Print, exactly and completely, the data that appears below.

__Stored data entries__.
=-=-=
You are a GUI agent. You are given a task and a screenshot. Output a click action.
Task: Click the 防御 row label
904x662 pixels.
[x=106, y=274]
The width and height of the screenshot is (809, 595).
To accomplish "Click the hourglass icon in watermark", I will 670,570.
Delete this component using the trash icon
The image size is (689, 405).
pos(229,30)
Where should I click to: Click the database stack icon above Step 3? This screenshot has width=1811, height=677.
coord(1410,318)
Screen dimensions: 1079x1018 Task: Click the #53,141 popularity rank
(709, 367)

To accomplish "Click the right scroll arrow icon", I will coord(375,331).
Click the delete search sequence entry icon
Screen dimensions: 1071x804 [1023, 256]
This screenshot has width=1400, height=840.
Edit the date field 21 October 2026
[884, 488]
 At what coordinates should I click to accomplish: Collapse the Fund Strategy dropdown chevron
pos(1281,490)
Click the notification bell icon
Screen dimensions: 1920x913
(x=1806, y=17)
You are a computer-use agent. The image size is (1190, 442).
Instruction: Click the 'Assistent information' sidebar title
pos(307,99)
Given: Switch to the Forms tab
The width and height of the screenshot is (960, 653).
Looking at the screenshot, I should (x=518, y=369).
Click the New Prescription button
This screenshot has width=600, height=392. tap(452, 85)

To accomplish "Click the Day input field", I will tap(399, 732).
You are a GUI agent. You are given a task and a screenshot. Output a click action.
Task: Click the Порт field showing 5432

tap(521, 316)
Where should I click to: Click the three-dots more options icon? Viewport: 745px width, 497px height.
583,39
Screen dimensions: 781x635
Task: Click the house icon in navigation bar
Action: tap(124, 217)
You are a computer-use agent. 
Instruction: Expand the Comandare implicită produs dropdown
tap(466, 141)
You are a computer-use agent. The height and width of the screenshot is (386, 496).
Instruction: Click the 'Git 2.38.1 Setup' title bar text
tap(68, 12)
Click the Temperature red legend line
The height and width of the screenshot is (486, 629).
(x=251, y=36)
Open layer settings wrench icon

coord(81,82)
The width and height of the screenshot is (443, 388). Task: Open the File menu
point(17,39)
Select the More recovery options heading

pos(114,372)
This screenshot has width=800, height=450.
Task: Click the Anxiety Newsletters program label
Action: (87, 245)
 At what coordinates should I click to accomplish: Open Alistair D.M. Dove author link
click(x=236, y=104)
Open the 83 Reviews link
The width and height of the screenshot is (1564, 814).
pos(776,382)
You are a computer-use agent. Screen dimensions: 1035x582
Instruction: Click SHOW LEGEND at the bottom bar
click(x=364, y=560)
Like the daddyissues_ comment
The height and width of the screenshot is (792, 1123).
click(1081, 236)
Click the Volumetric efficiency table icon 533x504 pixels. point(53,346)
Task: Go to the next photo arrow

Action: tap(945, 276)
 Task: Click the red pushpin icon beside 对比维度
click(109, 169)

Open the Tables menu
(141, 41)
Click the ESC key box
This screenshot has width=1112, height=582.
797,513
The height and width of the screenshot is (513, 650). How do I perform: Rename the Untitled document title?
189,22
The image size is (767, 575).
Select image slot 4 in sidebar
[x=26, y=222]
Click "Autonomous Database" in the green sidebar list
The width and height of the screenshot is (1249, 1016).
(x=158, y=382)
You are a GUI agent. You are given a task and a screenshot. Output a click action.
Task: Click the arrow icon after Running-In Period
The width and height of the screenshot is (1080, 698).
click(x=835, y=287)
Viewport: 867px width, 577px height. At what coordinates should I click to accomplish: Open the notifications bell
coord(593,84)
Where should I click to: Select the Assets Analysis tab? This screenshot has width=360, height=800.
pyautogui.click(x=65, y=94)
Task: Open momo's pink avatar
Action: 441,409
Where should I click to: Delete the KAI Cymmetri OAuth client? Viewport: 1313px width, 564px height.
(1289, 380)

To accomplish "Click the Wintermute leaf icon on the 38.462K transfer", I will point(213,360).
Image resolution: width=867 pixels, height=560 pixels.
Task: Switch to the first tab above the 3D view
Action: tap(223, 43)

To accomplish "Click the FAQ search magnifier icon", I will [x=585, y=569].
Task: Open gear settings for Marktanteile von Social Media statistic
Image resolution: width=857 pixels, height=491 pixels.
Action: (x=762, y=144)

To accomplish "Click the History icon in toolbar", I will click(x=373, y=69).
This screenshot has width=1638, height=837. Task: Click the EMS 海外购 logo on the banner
=-=-=
__SOLUTION TO THIS PROBLEM__.
You are a GUI agent. You are given a task and a screenshot. Output a click action.
Task: Click the 防御 row label
904x662 pixels.
[x=106, y=274]
The width and height of the screenshot is (809, 595).
To accomplish "Click the hourglass icon in watermark", I will 670,570.
Delete this component using the trash icon
The image size is (689, 405).
pos(229,30)
Where should I click to: Click the database stack icon above Step 3? This screenshot has width=1811, height=677.
coord(1410,318)
Screen dimensions: 1079x1018 Task: Click the #53,141 popularity rank
(709, 367)

To accomplish "Click the right scroll arrow icon", I will coord(375,331).
Click the delete search sequence entry icon
Screen dimensions: 1071x804 [1023, 256]
This screenshot has width=1400, height=840.
Edit the date field 21 October 2026
[884, 488]
 At what coordinates should I click to accomplish: Collapse the Fund Strategy dropdown chevron
pos(1281,490)
Click the notification bell icon
Screen dimensions: 1920x913
(x=1806, y=17)
You are a computer-use agent. The image size is (1190, 442).
Instruction: Click the 'Assistent information' sidebar title
pos(307,99)
Given: Switch to the Forms tab
The width and height of the screenshot is (960, 653).
Looking at the screenshot, I should (x=518, y=369).
Click the New Prescription button
This screenshot has width=600, height=392. tap(452, 85)

To accomplish "Click the Day input field", I will tap(399, 732).
You are a GUI agent. You are given a task and a screenshot. Output a click action.
Task: Click the Порт field showing 5432

tap(521, 316)
Where should I click to: Click the three-dots more options icon? Viewport: 745px width, 497px height.
583,39
Screen dimensions: 781x635
Task: Click the house icon in navigation bar
Action: tap(124, 217)
You are a computer-use agent. 
Instruction: Expand the Comandare implicită produs dropdown
tap(466, 141)
You are a computer-use agent. The height and width of the screenshot is (386, 496).
Instruction: Click the 'Git 2.38.1 Setup' title bar text
tap(68, 12)
Click the Temperature red legend line
The height and width of the screenshot is (486, 629).
(x=251, y=36)
Open layer settings wrench icon

coord(81,82)
The width and height of the screenshot is (443, 388). Task: Open the File menu
point(17,39)
Select the More recovery options heading

pos(114,372)
This screenshot has width=800, height=450.
Task: Click the Anxiety Newsletters program label
Action: (87, 245)
 At what coordinates should I click to accomplish: Open Alistair D.M. Dove author link
click(x=236, y=104)
Open the 83 Reviews link
The width and height of the screenshot is (1564, 814).
pos(776,382)
You are a computer-use agent. Screen dimensions: 1035x582
Instruction: Click SHOW LEGEND at the bottom bar
click(x=364, y=560)
Like the daddyissues_ comment
The height and width of the screenshot is (792, 1123).
click(1081, 236)
Click the Volumetric efficiency table icon 533x504 pixels. point(53,346)
Task: Go to the next photo arrow

Action: tap(945, 276)
 Task: Click the red pushpin icon beside 对比维度
click(109, 169)

Open the Tables menu
(141, 41)
Click the ESC key box
This screenshot has width=1112, height=582.
797,513
The height and width of the screenshot is (513, 650). How do I perform: Rename the Untitled document title?
189,22
The image size is (767, 575).
Select image slot 4 in sidebar
[x=26, y=222]
Click "Autonomous Database" in the green sidebar list
The width and height of the screenshot is (1249, 1016).
(x=158, y=382)
You are a GUI agent. You are given a task and a screenshot. Output a click action.
Task: Click the arrow icon after Running-In Period
The width and height of the screenshot is (1080, 698).
click(x=835, y=287)
Viewport: 867px width, 577px height. At what coordinates should I click to accomplish: Open the notifications bell
coord(593,84)
Where should I click to: Select the Assets Analysis tab? This screenshot has width=360, height=800.
pyautogui.click(x=65, y=94)
Task: Open momo's pink avatar
Action: 441,409
Where should I click to: Delete the KAI Cymmetri OAuth client? Viewport: 1313px width, 564px height.
(1289, 380)

To accomplish "Click the Wintermute leaf icon on the 38.462K transfer", I will point(213,360).
Image resolution: width=867 pixels, height=560 pixels.
Task: Switch to the first tab above the 3D view
Action: tap(223, 43)

To accomplish "Click the FAQ search magnifier icon", I will [x=585, y=569].
Task: Open gear settings for Marktanteile von Social Media statistic
Image resolution: width=857 pixels, height=491 pixels.
Action: (x=762, y=144)

To accomplish "Click the History icon in toolbar", I will click(x=373, y=69).
This screenshot has width=1638, height=837. Task: Click the EMS 海外购 logo on the banner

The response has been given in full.